A TG fan troubled by this might have felt reassured by the announcement of the Desertshore project in 2007. Here was an idea only Throbbing Gristle would come up with: a complete reworking of Nico’s fearsome 1971 album, the initial recording sessions for which took place in front of an audience at the ICA. You could never have confused the latter with a gig: the sessions began at noon and went on for 12 hours, with the band members “bickering, recording, playing back, retaking, wandering about, joking with each other, and drinking cups of tea” rather than engaging with their audience. The initial results were released on a 12-CD box set, but the album project was derailed: first Genesis P-Orridge left TG midway through a European tour, then Peter “Sleazy” Christopherson, apparently the driving force behind the project, died unexpectedly in his sleep in November 2010.

His bandmates Chris Carter and Cosey Fanni Tutti’s decision to finish the album as a tribute to Christopherson, using guest vocalists, has proved controversial, despite the fact that it doesn’t bear Throbbing Gristle’s name – a brief war of words erupted on Twitter with an aggrieved P-Orridge – but listening to it, you are grateful they did. For one thing, the choice of source material is inspired: by the early 70s, Nico was a very Throbbing Gristley kind of artist – more indebted to the European avant garde than anything in the rock canon, her vision so bleak and parched and confrontational it virtually defied audiences to enjoy it. In addition, the original Desertshore album is so sparse it allows a lot of room for interpretation: its spaces are filled here by clanking rhythm tracks, droning synthesisers, bursts of fearsome guitar noise and mournful, foghorn-like blasts of brass.
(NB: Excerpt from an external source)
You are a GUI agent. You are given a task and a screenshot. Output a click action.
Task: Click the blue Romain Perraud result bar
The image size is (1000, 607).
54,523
It is a resolutely downcast listen, as you might expect given both the grim tenor of Nico’s songs and the circumstances of its creation. The final track, featuring an array of voices – from Mute Records’ founder Daniel Miller to avant-garde artist Vicki Bennett – each bidding Christopherson farewell with the words “meet me on the desertshore” over a backing of spectral piano chords and echoing electronics is incredibly moving. Equally, there is real beauty amid the darkness. The moment when Antony Hegarty’s vocal emerges from the murky noise of Janitor of Lunacy is genuinely spine-tingling: his voice has become a familiar sound, but as with his guest appearance on Hercules and Love Affair’s Blind, a different musical context reminds you what a strange and unique thing it is. Marc Almond’s version of The Falconer, meanwhile, is gorgeous and richly melodic – not adjectives often associated with the oeuvre of Throbbing Gristle, but ones that equally apply to My Only Child, sung by Tutti. While Almond approaches his song in full-on tragic diva mode to considerable effect, Tutti’s voice is plaintive and unadorned, and the song’s melody has an oddly Christmas carol-like quality, the music behind her crashing and booming.

Desertshore is paired with a second CD, featuring recordings Carter, Tutti and Christopherson made together under the name X-TG shortly before the latter’s death. They’re the kind of threatening electronic studio improvisations that provide the bedrock of Throbbing Gristle’s original back catalogue. They feel more fresh and potent than anything on TG’s 2006 studio album, Part Two: The Endless Not. It’s as if abandoning the Throbbing Gristle name, and the legendary reputation that went with it, somehow freed the remaining trio to explore at liberty and make music full of intriguing possibilities. That was precisely the point of Throbbing Gristle in the first place: as a result, Desertshore/The Final Report ends up a perfect epitaph, not merely for Peter Christopherson, but for the band whose name isn’t on the cover.